Ancient pharmacological texts are usually a list of recipes without explanation, whether they were used, and in what cases. Submit your favorite cookbook. You hardly cook all the recipes from it. If you do not make notes in it, then no one will know what recipes you tried, and so much you liked them. Commentaries are rarely found in ancient pharmacological books.

It is often difficult to determine which plants are listed in an ancient recipe. Nowadays, the Linnaean system is used to classify plants, where the genus and species of the plant are indicated. But before the Linnaean system became generally accepted, the classification of plants was extremely erratic.

Different local names could be used to denote the same plant. This means that it is not always possible to accurately determine which plants are discussed in the book. If we cannot accurately translate the names in old recipes, how can we evaluate their effectiveness?

Disease definitions also have links to local culture. This means that each nation has a different definition of the disease. For example, the ancient Greeks and Romans considered fever to be a disease, but in modern medicine it is seen as a symptom of the disease.

The millennial collection of recipes "Kitab al-Tabih", written by Ibn Sayyar al-Warak.

In the Greek and Roman texts, there are many descriptions of wave-like fever, that is, a fever that repeats every few days.

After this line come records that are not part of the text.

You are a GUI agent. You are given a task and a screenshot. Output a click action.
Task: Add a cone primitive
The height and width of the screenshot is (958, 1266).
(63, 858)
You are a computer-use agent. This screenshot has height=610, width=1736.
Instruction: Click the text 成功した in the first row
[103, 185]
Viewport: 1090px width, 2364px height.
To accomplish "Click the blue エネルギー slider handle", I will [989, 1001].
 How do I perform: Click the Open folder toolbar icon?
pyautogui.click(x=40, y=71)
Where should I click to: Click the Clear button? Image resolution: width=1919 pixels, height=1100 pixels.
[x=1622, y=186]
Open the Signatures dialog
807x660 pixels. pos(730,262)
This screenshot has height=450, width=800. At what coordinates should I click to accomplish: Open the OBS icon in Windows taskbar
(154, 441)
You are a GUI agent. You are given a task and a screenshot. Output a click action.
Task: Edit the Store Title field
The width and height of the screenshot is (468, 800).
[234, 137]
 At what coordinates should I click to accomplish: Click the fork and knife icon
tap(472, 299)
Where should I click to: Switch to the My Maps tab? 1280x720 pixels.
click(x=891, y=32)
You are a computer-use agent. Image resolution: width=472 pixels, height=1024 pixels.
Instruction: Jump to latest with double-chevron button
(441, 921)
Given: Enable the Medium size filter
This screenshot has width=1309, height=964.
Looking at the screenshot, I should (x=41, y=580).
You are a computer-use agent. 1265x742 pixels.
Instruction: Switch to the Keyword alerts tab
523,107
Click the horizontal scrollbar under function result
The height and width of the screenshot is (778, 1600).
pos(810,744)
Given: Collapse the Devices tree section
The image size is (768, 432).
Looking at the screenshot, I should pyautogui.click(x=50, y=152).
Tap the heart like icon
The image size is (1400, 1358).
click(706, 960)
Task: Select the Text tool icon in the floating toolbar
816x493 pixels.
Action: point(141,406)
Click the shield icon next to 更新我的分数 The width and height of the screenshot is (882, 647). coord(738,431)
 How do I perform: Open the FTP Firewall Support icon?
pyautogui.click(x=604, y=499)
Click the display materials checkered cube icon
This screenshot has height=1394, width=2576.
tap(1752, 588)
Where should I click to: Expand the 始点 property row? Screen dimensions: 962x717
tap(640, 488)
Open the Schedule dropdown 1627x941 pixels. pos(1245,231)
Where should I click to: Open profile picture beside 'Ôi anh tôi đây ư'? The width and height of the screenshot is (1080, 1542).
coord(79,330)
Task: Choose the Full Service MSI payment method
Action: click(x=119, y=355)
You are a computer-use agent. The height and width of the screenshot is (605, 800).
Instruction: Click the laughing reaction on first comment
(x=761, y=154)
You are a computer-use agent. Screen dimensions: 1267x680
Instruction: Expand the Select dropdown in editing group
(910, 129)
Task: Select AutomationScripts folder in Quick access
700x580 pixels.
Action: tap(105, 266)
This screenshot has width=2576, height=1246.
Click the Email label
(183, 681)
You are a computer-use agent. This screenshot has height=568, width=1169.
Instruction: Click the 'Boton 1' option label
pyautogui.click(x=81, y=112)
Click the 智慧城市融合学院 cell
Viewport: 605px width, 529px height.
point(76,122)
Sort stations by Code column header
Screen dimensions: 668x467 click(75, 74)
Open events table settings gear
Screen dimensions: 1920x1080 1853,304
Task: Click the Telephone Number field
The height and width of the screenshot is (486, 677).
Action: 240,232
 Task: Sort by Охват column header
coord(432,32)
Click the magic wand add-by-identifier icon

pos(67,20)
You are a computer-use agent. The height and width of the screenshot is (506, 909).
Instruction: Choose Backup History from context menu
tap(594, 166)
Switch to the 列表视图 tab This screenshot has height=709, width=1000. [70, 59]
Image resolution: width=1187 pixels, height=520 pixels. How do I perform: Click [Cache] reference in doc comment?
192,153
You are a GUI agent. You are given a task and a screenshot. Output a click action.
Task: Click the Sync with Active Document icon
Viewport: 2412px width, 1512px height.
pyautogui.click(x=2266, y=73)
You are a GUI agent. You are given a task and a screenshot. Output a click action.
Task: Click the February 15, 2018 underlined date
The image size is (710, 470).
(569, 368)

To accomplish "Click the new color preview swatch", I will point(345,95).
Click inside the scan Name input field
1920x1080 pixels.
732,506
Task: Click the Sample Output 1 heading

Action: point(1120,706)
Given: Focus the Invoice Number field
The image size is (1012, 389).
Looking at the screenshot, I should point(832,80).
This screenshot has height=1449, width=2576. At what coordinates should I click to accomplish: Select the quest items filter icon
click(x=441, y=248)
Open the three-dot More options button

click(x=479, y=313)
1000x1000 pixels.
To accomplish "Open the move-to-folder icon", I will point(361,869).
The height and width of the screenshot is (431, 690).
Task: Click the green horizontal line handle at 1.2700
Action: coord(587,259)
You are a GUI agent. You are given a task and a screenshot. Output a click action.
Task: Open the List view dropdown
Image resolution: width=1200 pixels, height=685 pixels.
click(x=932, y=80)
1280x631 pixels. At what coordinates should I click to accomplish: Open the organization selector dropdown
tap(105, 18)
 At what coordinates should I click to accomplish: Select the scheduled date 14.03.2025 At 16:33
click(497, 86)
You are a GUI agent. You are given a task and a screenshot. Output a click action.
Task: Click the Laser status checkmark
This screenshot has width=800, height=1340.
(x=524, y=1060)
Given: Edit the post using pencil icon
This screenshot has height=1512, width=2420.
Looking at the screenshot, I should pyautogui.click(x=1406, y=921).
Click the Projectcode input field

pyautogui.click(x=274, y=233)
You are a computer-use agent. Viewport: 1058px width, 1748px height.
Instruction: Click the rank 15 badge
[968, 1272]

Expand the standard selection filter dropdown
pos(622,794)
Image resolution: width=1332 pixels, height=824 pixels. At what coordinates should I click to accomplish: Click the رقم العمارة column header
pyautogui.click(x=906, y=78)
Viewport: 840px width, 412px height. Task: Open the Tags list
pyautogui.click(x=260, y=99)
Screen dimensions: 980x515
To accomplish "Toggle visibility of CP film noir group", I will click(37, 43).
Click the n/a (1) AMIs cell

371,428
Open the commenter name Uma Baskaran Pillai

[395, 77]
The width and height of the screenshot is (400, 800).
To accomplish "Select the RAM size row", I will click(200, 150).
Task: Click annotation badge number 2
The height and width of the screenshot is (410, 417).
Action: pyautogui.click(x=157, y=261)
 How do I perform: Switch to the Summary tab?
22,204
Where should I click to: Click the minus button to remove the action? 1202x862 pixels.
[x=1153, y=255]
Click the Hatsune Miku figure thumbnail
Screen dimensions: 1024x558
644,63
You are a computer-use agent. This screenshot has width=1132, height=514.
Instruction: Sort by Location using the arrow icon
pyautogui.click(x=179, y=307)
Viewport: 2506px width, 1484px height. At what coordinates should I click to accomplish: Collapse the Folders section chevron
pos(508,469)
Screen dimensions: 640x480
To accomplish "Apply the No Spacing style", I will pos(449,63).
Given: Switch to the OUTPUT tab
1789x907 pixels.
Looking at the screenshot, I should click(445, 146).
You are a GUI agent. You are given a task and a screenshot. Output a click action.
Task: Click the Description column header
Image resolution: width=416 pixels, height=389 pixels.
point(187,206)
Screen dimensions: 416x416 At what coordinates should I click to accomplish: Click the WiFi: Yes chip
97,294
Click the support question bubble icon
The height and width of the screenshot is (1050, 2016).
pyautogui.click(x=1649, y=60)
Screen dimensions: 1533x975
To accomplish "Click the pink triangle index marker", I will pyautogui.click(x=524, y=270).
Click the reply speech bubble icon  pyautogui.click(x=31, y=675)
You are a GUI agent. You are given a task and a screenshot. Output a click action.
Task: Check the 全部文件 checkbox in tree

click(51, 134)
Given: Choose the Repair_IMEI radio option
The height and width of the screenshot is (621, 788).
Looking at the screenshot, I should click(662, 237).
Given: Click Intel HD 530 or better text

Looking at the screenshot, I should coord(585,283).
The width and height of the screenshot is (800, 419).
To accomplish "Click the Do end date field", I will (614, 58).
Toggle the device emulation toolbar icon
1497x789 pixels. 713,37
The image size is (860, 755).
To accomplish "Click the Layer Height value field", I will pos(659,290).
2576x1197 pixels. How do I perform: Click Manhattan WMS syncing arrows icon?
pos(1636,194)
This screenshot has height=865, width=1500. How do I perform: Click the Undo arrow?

In modern medicine, wave-like fever? a symptom of malaria, but it is also a symptom of other diseases. Should scientists searching for new cures for malaria test all ancient Greek and Roman cures for "wave-like fever"?

Holistic medicine

The most important aspect, according to medical historians,? every medical system must be considered holistically. This means that it is wrong to focus only on those aspects of ancient medicine that are successful by modern standards, and brush aside everything else.

Although there are effective medicines in ancient medicine, many of them are useless or even harmful. For example, in our time, hardly anyone will dare to be treated by taking huge doses of hellebore, as the ancient Greeks did.

But even with these shortcomings, there is great potential in ancient medical books for new drug discovery. This requires collaboration between pharmacologists, historians and ethno-pharmacologists who study traditional medicine from different cultures.

Similar cooperation? not an easy process, because each of the specialists feels that they speak different languages. But the great examples mentioned above remind us that the result can be outstanding, especially when looking for cures for common diseases.